(Dataset entries)

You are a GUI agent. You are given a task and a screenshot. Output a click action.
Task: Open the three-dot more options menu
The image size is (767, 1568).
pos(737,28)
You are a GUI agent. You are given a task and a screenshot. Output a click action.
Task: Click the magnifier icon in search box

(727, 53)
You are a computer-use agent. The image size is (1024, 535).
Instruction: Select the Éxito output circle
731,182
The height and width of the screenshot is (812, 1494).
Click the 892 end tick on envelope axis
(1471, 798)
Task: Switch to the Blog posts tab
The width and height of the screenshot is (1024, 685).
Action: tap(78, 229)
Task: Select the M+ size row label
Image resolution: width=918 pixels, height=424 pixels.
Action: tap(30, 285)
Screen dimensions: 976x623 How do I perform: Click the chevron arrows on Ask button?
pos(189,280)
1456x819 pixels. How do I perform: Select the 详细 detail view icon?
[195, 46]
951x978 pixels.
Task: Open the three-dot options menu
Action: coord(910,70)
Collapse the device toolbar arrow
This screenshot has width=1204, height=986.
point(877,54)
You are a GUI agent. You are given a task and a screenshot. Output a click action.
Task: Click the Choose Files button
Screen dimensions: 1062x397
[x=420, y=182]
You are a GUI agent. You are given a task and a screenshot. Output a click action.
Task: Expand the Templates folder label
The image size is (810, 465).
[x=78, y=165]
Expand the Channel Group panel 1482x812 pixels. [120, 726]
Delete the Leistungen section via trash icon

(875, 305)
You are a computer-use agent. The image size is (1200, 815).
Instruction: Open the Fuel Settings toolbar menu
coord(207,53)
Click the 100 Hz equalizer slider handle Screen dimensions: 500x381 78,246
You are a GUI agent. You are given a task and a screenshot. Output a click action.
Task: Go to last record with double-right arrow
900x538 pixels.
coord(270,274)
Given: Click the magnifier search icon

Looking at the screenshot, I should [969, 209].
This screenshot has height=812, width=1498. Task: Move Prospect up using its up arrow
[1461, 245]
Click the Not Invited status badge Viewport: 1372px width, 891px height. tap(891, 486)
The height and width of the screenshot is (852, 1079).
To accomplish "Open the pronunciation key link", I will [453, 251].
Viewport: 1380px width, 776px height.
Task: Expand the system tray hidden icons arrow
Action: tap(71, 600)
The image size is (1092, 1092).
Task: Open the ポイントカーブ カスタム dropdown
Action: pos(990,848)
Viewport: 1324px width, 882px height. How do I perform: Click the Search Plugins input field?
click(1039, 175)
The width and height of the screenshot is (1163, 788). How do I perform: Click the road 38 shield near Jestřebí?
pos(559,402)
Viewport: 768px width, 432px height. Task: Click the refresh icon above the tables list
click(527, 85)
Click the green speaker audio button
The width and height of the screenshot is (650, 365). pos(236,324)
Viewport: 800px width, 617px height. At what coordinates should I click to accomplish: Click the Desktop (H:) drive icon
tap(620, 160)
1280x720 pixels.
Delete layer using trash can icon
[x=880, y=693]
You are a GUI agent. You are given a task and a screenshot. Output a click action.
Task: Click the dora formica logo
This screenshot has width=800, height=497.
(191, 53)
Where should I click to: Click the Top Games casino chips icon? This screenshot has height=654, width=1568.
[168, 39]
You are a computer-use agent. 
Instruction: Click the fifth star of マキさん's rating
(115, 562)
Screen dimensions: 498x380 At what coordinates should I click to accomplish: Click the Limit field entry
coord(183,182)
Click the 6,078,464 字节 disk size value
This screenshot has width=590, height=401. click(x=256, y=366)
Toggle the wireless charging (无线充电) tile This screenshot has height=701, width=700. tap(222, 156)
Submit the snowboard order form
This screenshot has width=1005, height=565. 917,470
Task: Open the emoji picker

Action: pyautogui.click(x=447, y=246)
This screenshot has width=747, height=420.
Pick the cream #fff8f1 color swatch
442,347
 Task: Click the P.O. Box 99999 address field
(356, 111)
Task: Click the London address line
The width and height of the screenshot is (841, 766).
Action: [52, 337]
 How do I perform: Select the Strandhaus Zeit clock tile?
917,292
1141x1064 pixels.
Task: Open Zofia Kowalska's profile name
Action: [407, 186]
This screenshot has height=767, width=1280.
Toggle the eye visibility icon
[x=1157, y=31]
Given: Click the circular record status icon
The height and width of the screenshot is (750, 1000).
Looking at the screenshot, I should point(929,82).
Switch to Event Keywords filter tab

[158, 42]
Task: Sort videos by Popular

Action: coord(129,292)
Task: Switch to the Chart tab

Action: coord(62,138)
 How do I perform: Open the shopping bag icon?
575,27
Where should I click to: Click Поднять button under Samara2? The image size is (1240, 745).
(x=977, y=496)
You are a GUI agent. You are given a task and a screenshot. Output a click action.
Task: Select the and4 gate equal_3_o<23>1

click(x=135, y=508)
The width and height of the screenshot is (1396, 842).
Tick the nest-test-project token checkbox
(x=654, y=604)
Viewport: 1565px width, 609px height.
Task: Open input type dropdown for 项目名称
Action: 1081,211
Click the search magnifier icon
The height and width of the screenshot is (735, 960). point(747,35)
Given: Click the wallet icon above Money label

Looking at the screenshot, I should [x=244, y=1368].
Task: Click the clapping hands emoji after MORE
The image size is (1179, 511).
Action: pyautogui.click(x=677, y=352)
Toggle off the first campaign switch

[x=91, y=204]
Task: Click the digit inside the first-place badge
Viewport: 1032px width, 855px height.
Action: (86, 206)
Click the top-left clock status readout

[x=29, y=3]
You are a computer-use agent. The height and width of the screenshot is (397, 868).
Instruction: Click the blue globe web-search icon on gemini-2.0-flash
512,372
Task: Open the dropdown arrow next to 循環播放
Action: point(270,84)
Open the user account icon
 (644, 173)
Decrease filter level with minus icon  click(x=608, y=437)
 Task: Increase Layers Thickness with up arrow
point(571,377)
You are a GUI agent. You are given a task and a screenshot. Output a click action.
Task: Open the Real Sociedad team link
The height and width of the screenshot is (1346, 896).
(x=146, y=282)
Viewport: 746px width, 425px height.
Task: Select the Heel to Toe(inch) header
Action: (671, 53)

_What is expected:_ Your response should consist of the data above, duplicated exactly.

_Exercise solution:_
You are a GUI agent. You are given a task and a screenshot. Output a click action.
Task: Open the three-dot more options menu
The image size is (767, 1568).
pos(737,28)
You are a GUI agent. You are given a task and a screenshot. Output a click action.
Task: Click the magnifier icon in search box

(727, 53)
You are a computer-use agent. The image size is (1024, 535).
Instruction: Select the Éxito output circle
731,182
The height and width of the screenshot is (812, 1494).
Click the 892 end tick on envelope axis
(1471, 798)
Task: Switch to the Blog posts tab
The width and height of the screenshot is (1024, 685).
Action: tap(78, 229)
Task: Select the M+ size row label
Image resolution: width=918 pixels, height=424 pixels.
Action: tap(30, 285)
Screen dimensions: 976x623 How do I perform: Click the chevron arrows on Ask button?
pos(189,280)
1456x819 pixels. How do I perform: Select the 详细 detail view icon?
[195, 46]
951x978 pixels.
Task: Open the three-dot options menu
Action: coord(910,70)
Collapse the device toolbar arrow
This screenshot has width=1204, height=986.
point(877,54)
You are a GUI agent. You are given a task and a screenshot. Output a click action.
Task: Click the Choose Files button
Screen dimensions: 1062x397
[x=420, y=182]
You are a GUI agent. You are given a task and a screenshot. Output a click action.
Task: Expand the Templates folder label
The image size is (810, 465).
[x=78, y=165]
Expand the Channel Group panel 1482x812 pixels. [120, 726]
Delete the Leistungen section via trash icon

(875, 305)
You are a computer-use agent. The image size is (1200, 815).
Instruction: Open the Fuel Settings toolbar menu
coord(207,53)
Click the 100 Hz equalizer slider handle Screen dimensions: 500x381 78,246
You are a GUI agent. You are given a task and a screenshot. Output a click action.
Task: Go to last record with double-right arrow
900x538 pixels.
coord(270,274)
Given: Click the magnifier search icon

Looking at the screenshot, I should [969, 209].
This screenshot has height=812, width=1498. Task: Move Prospect up using its up arrow
[1461, 245]
Click the Not Invited status badge Viewport: 1372px width, 891px height. tap(891, 486)
The height and width of the screenshot is (852, 1079).
To accomplish "Open the pronunciation key link", I will [453, 251].
Viewport: 1380px width, 776px height.
Task: Expand the system tray hidden icons arrow
Action: tap(71, 600)
The image size is (1092, 1092).
Task: Open the ポイントカーブ カスタム dropdown
Action: pos(990,848)
Viewport: 1324px width, 882px height. How do I perform: Click the Search Plugins input field?
click(1039, 175)
The width and height of the screenshot is (1163, 788). How do I perform: Click the road 38 shield near Jestřebí?
pos(559,402)
Viewport: 768px width, 432px height. Task: Click the refresh icon above the tables list
click(527, 85)
Click the green speaker audio button
The width and height of the screenshot is (650, 365). pos(236,324)
Viewport: 800px width, 617px height. At what coordinates should I click to accomplish: Click the Desktop (H:) drive icon
tap(620, 160)
1280x720 pixels.
Delete layer using trash can icon
[x=880, y=693]
You are a GUI agent. You are given a task and a screenshot. Output a click action.
Task: Click the dora formica logo
This screenshot has width=800, height=497.
(191, 53)
Where should I click to: Click the Top Games casino chips icon? This screenshot has height=654, width=1568.
[168, 39]
You are a computer-use agent. 
Instruction: Click the fifth star of マキさん's rating
(115, 562)
Screen dimensions: 498x380 At what coordinates should I click to accomplish: Click the Limit field entry
coord(183,182)
Click the 6,078,464 字节 disk size value
This screenshot has width=590, height=401. click(x=256, y=366)
Toggle the wireless charging (无线充电) tile This screenshot has height=701, width=700. tap(222, 156)
Submit the snowboard order form
This screenshot has width=1005, height=565. 917,470
Task: Open the emoji picker

Action: pyautogui.click(x=447, y=246)
This screenshot has width=747, height=420.
Pick the cream #fff8f1 color swatch
442,347
 Task: Click the P.O. Box 99999 address field
(356, 111)
Task: Click the London address line
The width and height of the screenshot is (841, 766).
Action: [52, 337]
 How do I perform: Select the Strandhaus Zeit clock tile?
917,292
1141x1064 pixels.
Task: Open Zofia Kowalska's profile name
Action: [407, 186]
This screenshot has height=767, width=1280.
Toggle the eye visibility icon
[x=1157, y=31]
Given: Click the circular record status icon
The height and width of the screenshot is (750, 1000).
Looking at the screenshot, I should point(929,82).
Switch to Event Keywords filter tab

[158, 42]
Task: Sort videos by Popular

Action: coord(129,292)
Task: Switch to the Chart tab

Action: coord(62,138)
 How do I perform: Open the shopping bag icon?
575,27
Where should I click to: Click Поднять button under Samara2? The image size is (1240, 745).
(x=977, y=496)
You are a GUI agent. You are given a task and a screenshot. Output a click action.
Task: Select the and4 gate equal_3_o<23>1

click(x=135, y=508)
The width and height of the screenshot is (1396, 842).
Tick the nest-test-project token checkbox
(x=654, y=604)
Viewport: 1565px width, 609px height.
Task: Open input type dropdown for 项目名称
Action: 1081,211
Click the search magnifier icon
The height and width of the screenshot is (735, 960). point(747,35)
Given: Click the wallet icon above Money label

Looking at the screenshot, I should [x=244, y=1368].
Task: Click the clapping hands emoji after MORE
The image size is (1179, 511).
Action: pyautogui.click(x=677, y=352)
Toggle off the first campaign switch

[x=91, y=204]
Task: Click the digit inside the first-place badge
Viewport: 1032px width, 855px height.
Action: (86, 206)
Click the top-left clock status readout

[x=29, y=3]
You are a computer-use agent. The height and width of the screenshot is (397, 868).
Instruction: Click the blue globe web-search icon on gemini-2.0-flash
512,372
Task: Open the dropdown arrow next to 循環播放
Action: point(270,84)
Open the user account icon
 (644, 173)
Decrease filter level with minus icon  click(x=608, y=437)
 Task: Increase Layers Thickness with up arrow
point(571,377)
You are a GUI agent. You are given a task and a screenshot. Output a click action.
Task: Open the Real Sociedad team link
The height and width of the screenshot is (1346, 896).
(x=146, y=282)
Viewport: 746px width, 425px height.
Task: Select the Heel to Toe(inch) header
Action: (671, 53)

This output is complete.